The obtaining unit is used for obtaining multi-frame associated video frames associated with the key video frames in the video stream to be encoded and key point data of each frame of associated video frame in the multi-frame associated video frames, wherein each key video frame is associated with a second number of associated video frames, and the second number is obtained by limiting a number range according to a preset associated range;

The adding unit is used for adding a plurality of groups of key point coding data corresponding to the multi-frame associated video frames into preset fields of key coding data respectively to construct transmission data, wherein the key coding data are data obtained by data coding the key video frames, the key point coding data comprise coding data of the key point data of the associated video frames, and the transmission data are used for being sent to a decoding end so that the decoding end can obtain the key video frames and the multi-frame associated video frames associated with the key video frames based on the transmission data.

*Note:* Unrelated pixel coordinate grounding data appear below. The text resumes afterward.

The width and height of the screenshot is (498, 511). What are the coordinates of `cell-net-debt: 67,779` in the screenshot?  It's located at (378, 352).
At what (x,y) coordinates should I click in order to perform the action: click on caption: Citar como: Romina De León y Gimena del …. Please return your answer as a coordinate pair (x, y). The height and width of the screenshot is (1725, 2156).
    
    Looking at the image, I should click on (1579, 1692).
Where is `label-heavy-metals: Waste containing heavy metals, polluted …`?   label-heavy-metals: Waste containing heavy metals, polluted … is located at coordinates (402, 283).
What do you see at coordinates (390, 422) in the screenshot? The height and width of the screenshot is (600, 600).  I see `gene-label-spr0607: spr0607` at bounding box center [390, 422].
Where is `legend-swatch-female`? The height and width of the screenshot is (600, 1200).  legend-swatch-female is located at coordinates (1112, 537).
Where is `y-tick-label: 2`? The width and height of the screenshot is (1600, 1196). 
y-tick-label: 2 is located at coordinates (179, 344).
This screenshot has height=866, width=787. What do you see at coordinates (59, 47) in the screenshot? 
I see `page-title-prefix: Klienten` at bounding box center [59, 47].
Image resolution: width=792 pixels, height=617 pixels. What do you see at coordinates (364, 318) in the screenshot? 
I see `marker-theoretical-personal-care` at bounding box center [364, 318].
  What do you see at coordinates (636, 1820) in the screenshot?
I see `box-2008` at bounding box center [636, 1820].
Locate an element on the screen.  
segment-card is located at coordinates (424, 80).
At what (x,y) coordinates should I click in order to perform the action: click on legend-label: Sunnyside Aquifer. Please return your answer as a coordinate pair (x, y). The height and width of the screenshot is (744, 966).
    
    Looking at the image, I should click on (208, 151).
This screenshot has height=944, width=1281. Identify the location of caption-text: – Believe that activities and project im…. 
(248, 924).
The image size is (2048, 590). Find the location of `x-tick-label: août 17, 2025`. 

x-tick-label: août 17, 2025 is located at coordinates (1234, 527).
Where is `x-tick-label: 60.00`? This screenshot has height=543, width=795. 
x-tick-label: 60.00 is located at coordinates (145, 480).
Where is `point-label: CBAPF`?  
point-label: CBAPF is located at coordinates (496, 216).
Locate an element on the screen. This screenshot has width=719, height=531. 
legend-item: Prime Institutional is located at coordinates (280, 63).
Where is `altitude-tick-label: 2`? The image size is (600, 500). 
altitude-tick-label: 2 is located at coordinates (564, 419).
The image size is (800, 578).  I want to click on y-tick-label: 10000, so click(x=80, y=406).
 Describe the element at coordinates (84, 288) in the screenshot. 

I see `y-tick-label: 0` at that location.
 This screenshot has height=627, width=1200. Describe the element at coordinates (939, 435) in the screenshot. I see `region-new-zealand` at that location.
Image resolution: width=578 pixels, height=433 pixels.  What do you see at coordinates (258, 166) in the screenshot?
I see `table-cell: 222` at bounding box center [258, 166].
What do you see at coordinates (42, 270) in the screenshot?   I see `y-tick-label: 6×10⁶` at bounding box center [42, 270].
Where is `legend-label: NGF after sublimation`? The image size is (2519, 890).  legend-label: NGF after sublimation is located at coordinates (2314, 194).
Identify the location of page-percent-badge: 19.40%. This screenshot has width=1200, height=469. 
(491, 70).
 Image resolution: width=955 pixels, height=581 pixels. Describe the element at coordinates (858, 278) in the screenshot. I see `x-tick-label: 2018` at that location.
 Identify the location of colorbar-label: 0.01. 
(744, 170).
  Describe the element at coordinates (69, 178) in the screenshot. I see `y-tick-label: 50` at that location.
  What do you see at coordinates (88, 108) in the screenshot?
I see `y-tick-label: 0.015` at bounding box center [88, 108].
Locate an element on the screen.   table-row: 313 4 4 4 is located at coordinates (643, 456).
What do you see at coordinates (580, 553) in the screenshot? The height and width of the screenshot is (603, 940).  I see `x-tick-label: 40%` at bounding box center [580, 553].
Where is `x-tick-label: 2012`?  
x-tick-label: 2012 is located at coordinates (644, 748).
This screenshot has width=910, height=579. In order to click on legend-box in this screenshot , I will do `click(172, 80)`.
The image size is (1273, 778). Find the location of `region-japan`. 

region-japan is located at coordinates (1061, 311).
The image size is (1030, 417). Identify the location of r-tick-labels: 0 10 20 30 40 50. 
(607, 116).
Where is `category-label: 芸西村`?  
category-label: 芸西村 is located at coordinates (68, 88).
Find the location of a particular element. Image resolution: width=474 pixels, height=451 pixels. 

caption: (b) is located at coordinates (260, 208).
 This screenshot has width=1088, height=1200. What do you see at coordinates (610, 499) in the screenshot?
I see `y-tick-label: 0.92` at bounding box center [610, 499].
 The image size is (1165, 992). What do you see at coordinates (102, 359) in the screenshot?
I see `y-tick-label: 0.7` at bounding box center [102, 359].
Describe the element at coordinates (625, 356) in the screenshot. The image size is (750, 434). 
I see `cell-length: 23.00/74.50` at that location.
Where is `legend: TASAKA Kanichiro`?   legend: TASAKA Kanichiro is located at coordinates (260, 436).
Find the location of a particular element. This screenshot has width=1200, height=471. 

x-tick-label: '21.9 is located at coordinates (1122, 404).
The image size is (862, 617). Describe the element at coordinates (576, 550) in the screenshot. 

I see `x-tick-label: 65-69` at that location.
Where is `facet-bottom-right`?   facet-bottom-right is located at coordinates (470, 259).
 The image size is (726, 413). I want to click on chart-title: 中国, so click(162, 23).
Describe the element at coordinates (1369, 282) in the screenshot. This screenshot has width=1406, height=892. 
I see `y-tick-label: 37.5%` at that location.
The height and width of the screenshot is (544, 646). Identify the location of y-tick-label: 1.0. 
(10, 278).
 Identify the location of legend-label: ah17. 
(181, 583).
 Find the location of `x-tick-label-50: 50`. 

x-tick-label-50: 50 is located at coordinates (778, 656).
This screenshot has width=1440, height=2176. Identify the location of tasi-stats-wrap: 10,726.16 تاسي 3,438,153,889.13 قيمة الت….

10. A video data encoding and decoding apparatus applied to a decoding end, comprising:

The determining unit is used for determining key coding data included in the transmission data and a plurality of groups of key point coding data positioned in a preset field of the key coding data under the condition that the transmission data sent by the coding end are received;

The decoding unit is used for decoding the key coding data and the plurality of groups of key point coding data to obtain key point data of a first number of key video frames and a plurality of groups of associated video frames associated with the key video frames, wherein the key point data are data corresponding to target key points of the key video frames in the associated video frames, the key video frames are video frames with the most characteristic key points in the transmission data, the characteristic key points are used for identifying target objects in the transmission data, the first number and the number of video frames included in the transmission data form a positive correlation, each key video frame is associated with a second number of associated video frames, and the second number is obtained by limiting a number range according to a preset association range;

the generating unit is used for inputting the key point data and the key video frames into a generating countermeasure network, and acquiring the analog associated video frames which are output by the generating countermeasure network and are associated with the associated video frames, wherein the generating countermeasure network is trained to carry out image restoration generation on the key point data by utilizing the key video frames, and the analog associated video frames and the key video frames are used for constructing videos to be played.

11. A computer readable storage medium, characterized in that the computer readable storage medium comprises a stored program, wherein the program when run performs the method of any one of claims 1 to 8.

12. An electronic device comprising a memory and a processor, characterized in that the memory has stored therein a computer program, the processor being arranged to execute the method according to any of the claims 1 to 8 by means of the computer program.